A Queensland court has thrown out the conviction and sentencing of two young climate activists, who were among the first to be charged with breaching controversial anti-protest laws passed last year.
The remarkable judgment in the Queensland district court found there was no evidence that the use of banned “locking” or “attachment” devices by the climate change protesters posed any risk of injury to others or damage to property.
Human rights lawyers say the decision further highlights that claims about public safety used to justify the laws last year were “nonsense”, and have renewed calls for them to be repealed.
The Queensland parliament last year rushed the passage of legislation outlawing “dangerous attachment devices”, which are used by protesters as a tactic to delay their removal during acts of civil disobedience.

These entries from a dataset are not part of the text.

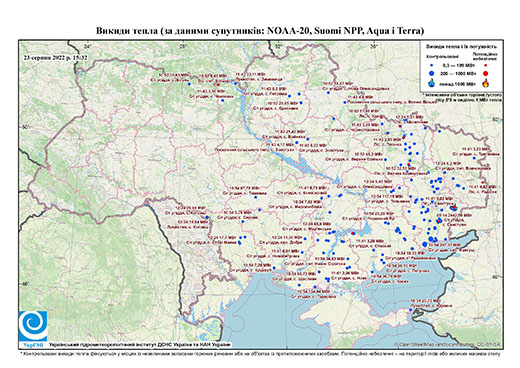Image resolution: width=520 pixels, height=368 pixels.
Task: Click the blue flame icon in legend
Action: click(432, 83)
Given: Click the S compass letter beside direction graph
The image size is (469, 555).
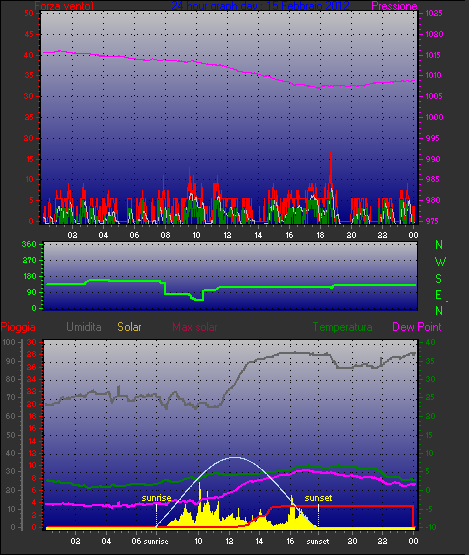Looking at the screenshot, I should click(439, 279).
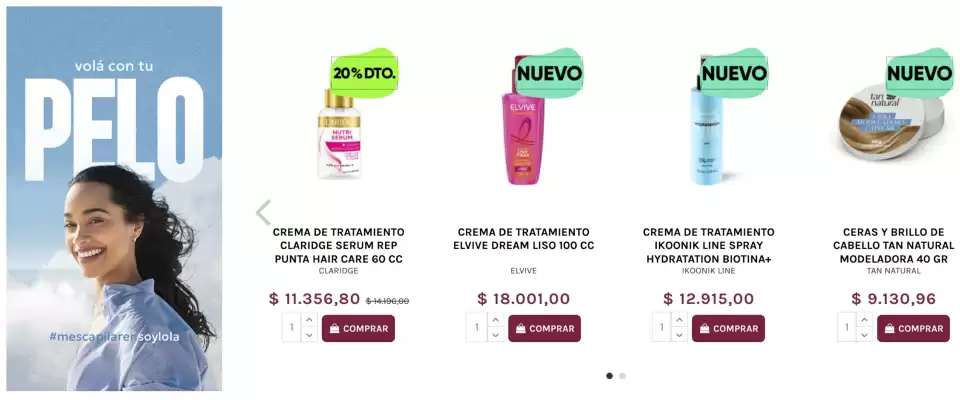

As reported extensively by the Guardian, the state had argued in favour of the crackdown by making a series of debunked and unsubstantiated claims that the devices had been laced with traps and were designed to cause harm to emergency services workers.

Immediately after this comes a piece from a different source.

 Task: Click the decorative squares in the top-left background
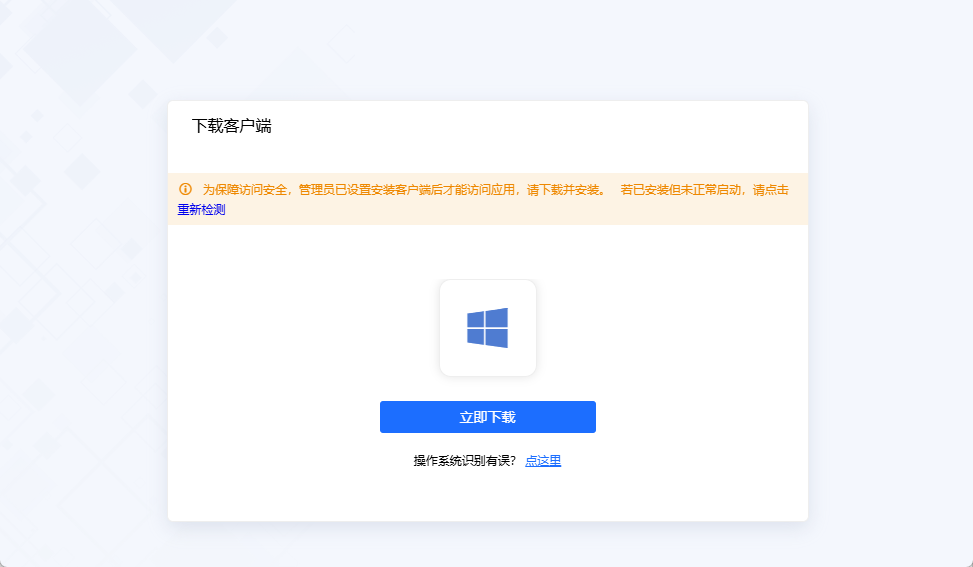pyautogui.click(x=80, y=50)
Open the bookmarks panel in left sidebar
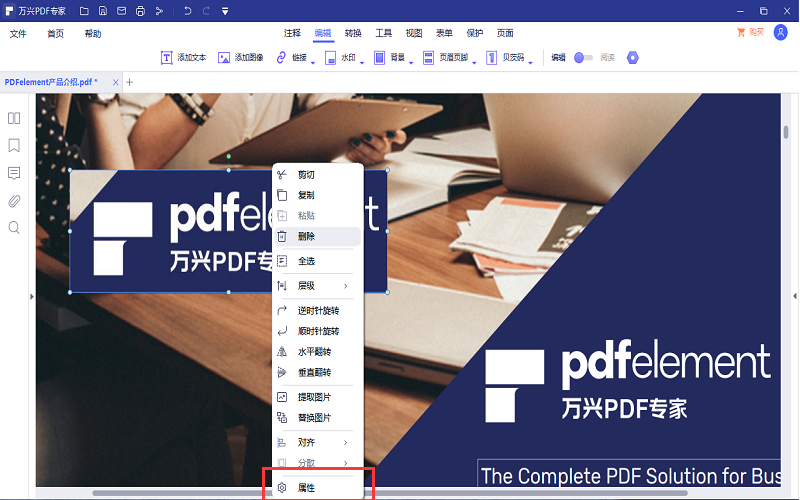This screenshot has width=800, height=500. (14, 145)
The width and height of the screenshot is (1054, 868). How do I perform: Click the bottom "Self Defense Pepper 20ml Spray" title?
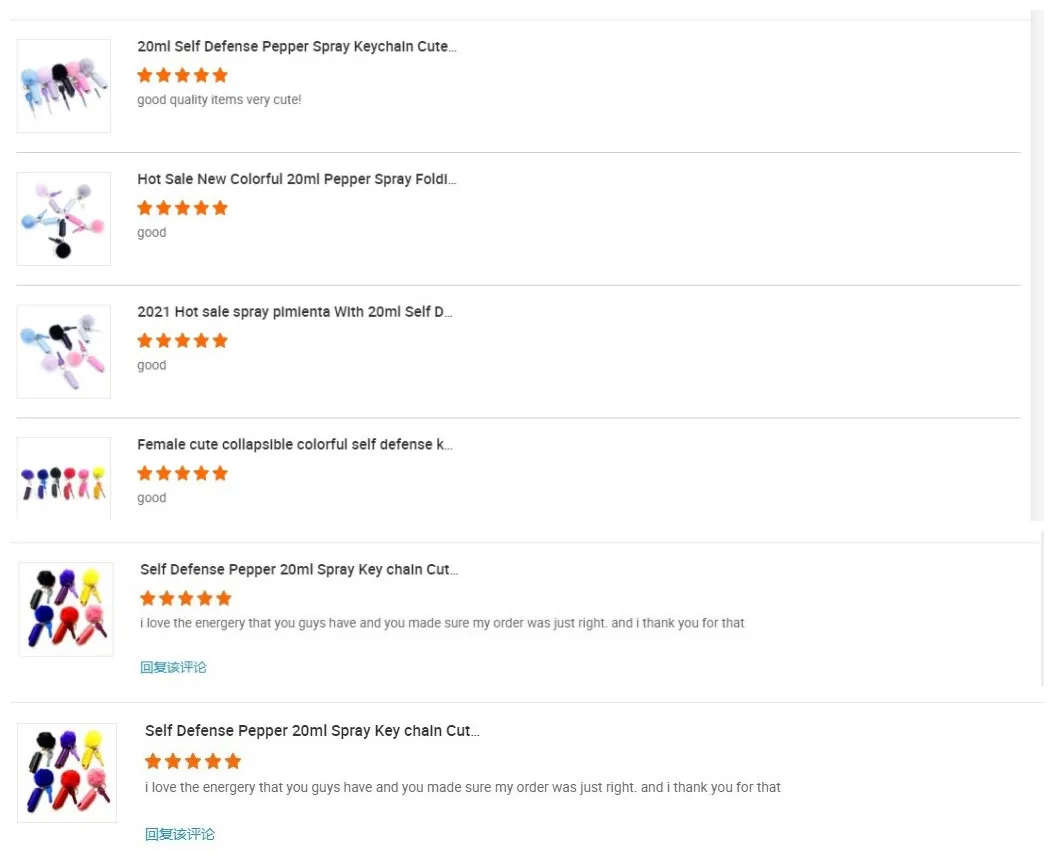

At the time, the Queensland human rights commissioner, Scott McDougall, said the laws appeared to target devices that were “not inherently dangerous” and designed to stop disruption caused by peaceful acts of civil disobedience.

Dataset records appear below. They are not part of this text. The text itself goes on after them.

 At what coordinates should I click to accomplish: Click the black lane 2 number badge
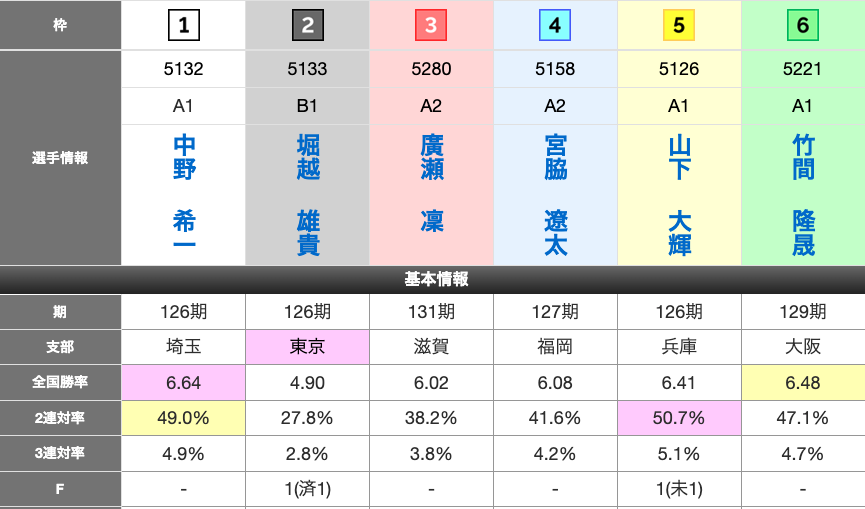307,26
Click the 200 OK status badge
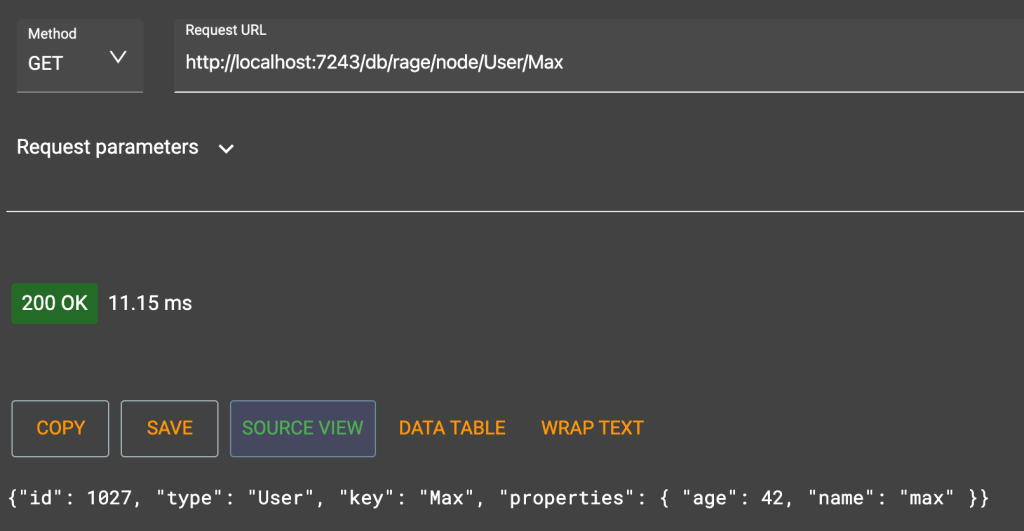The image size is (1024, 531). point(55,303)
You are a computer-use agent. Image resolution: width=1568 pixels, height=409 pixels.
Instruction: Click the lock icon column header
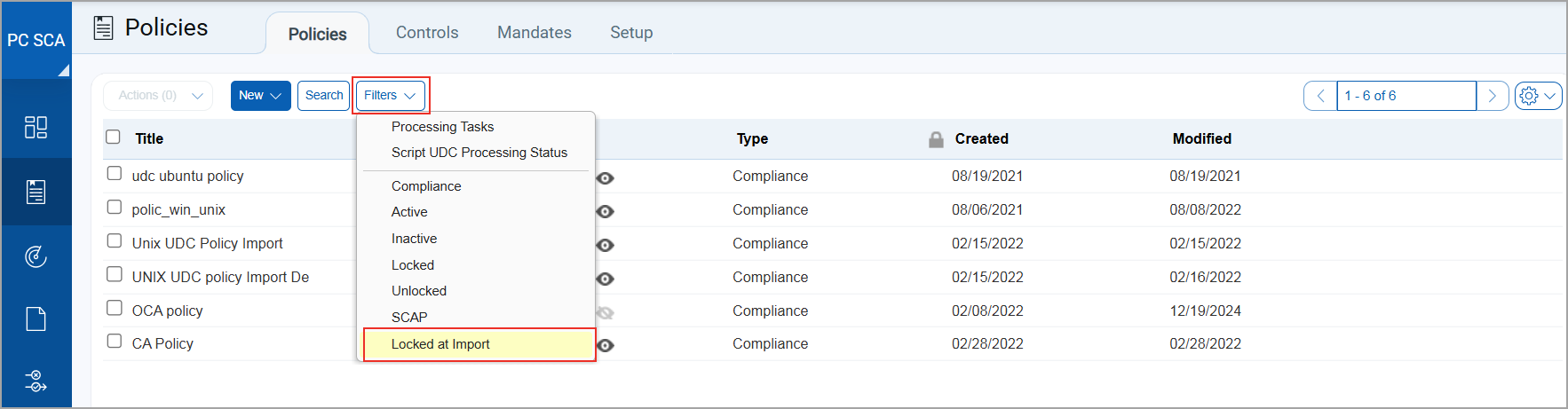pyautogui.click(x=936, y=139)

In one of the first cases to go before the courts, two climate protesters, aged 21 and 23, with no criminal histories were both sentenced to three months’ suspended jail for using a “dragon’s den” device to block a railway line in Bowen, north Queensland.
The protest, in January, lasted about four hours.
In their initial sentencing, an acting magistrate had found the protesters’ actions “exposed both themselves and others to risk of injury and damage to property”.
On appeal, the Queensland district court found the sentencing was “manifestly excessive” and that the courts had been presented with no evidence the actions of the protesters exposed people or property to any risk.
District court judge Tracy Fantin found the sentencing acting magistrate took into account irrelevant considerations and made several errors.
Fantin said the acting magistrate caused a miscarriage of justice by “unduly fettering his sentencing discretion in a way which gave rise to a reasonable apprehension of bias on the basis of prejudgment of penalty”.
The district court judgment was also noteworthy because it held that the political motivation of the two protesters – to effect change to climate policy at the height of the Australian bushfire crisis – entitled them to greater leniency in sentencing.
“My respectful view in this case is that the political motivation of the appellants was relevant to lessen their moral culpability in a way that reduced the need to focus on denunciation and rehabilitation as sentencing considerations,” the court found.
The two activists, who were not named in legal proceedings, were re-sentenced and fined $1,000. No conviction was recorded.
Queensland legal sources said the decision was an indication that courts would not accept that locking devices were inherently dangerous – despite them being termed “dangerous attachment devices” under Queensland law.
They said that if courts rejected any assumption that the devices were dangerous, punishment for protest-related offences would not likely be any harsher than captured by long-existing offences. The only exceptions would be in hypothetical cases where evidence existed to prove protesters had acted in a deliberately dangerous manner.
Alice Drury, a senior lawyer at the Human Rights Law Centre, said that protesters and civil rights activists had called out Queensland government claims about locking devices as “nonsense”.
“Last week, the district court of Queensland held that there was no evidence that the use of a lock-on device by two protesters posed a risk to anyone.
“These laws don’t belong on the books. They’re undemocratic and should be repealed.
“Across the country we are seeing a clear and worrying wave of laws that attempt to restrict people’s ability to stand together and speak out on issues they care deeply about.”
The Greens MP Michael Berkman, who was the only member of the Queensland parliament to oppose the protest laws, said there had never been any evidence that climate protesters had sought to place others at risk.
“You almost have to feel sorry for Labor, tying themselves in knots trying to win the Courier-Mail and the Liberal-National party’s confected culture war,” Berkman said.
“But there’s a sinister undercurrent to this story, and that’s the fossil fuel industry’s donations to both major parties, which buy them not only inaction on climate change, but active attempts to silence dissent from people worried about their future.
“We’ve known from the very start that’s what this was about.”